KUALA KAPUAS, inikalteng.com – Ratusan santri Taman Kanak-Kanak Al-Qur’an dan Taman Pendidikan Al-Qur’an (TKA/TPA) di Kabupaten Kapuas, Kalimantan Tengah, mengikuti Khataman dan Wisuda yang diselenggarakan oleh Lembaga Pembinaan dan Pengembangan TKA/TPA (LPPTKA) BKPRMI Kabupaten Kapuas Tahun 2025. Kegiatan tersebut berlangsung khidmat dan penuh antusiasme di Hall Rumah Jabatan Bupati Kapuas, Minggu (21/12/2025).
Bupati Kapuas Muhammad Wiyatno yang hadir dan memberikan sambutan menyampaikan apresiasi kepada seluruh pihak yang telah berperan aktif dalam mendukung pendidikan Al-Qur’an di daerah tersebut.
“Saya menyampaikan apresiasi setinggi-tingginya kepada para ustadz dan ustadzah, pembina, pengasuh, serta seluruh pihak yang telah berkontribusi dalam memajukan pendidikan Al-Qur’an di Kabupaten Kapuas,” ujar Wiyatno.

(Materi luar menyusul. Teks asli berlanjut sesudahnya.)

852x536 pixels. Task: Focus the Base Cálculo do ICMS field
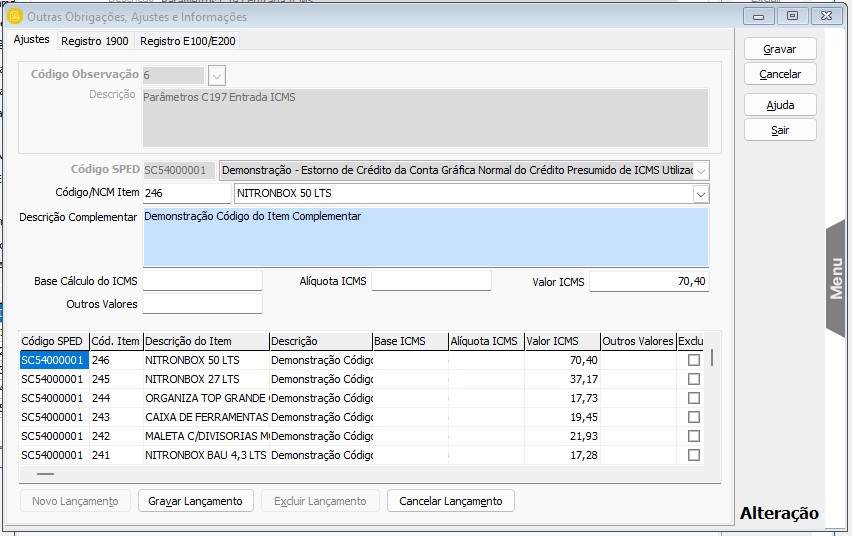[x=202, y=281]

Kegiatan khataman dan wisuda santri ini diselenggarakan oleh LPPTKA BKPRMI Kabupaten Kapuas bekerja sama dengan Lembaga Pengembangan Tilawatil Qur’an (LPTQ) Kabupaten Kapuas. Acara tersebut turut dihadiri Ketua Tim Penggerak PKK Kabupaten Kapuas, Siti Saniah Wiyatno.
Dalam sambutannya, Wiyatno menegaskan bahwa pendidikan Al-Qur’an merupakan kewajiban umat Islam, sebagai upaya mengenalkan, mengajarkan, memahami, menghayati, serta mengamalkan Al-Qur’an sebagai pedoman hidup.
“Kegiatan khataman dan wisuda ini memiliki makna yang sangat penting, khususnya bagi generasi Muslim, sebagai bentuk keberhasilan pembinaan baca tulis Al-Qur’an sejak usia dini,” katanya.
Ia mengungkapkan, pada tahun 2025 jumlah santri yang mengikuti khataman dan wisuda mencapai 678 orang yang berasal dari berbagai kecamatan di Kabupaten Kapuas. Rinciannya, Kecamatan Selat sebanyak 206 santri, Dadahup 39 santri, Pulau Petak 44 santri, Kapuas Timur 105 santri, Kapuas Hilir 20 santri, Mantangai 26 santri, Kapuas Kuala 22 santri, Kapuas Barat 40 santri, Kapuas Murung 70 santri, Tamban Catur 18 santri, Basarang 61 santri, dan Bataguh 27 santri.
Menurut Wiyatno, jumlah tersebut mencerminkan tingginya antusiasme masyarakat serta keberhasilan para ustadz dan ustadzah dalam membina santri TKA/TPA di wilayah masing-masing. Selain itu, kegiatan ini menjadi sarana penanaman nilai-nilai kecintaan terhadap Al-Qur’an, Islam, serta pembentukan akhlak mulia bagi anak-anak sejak dini.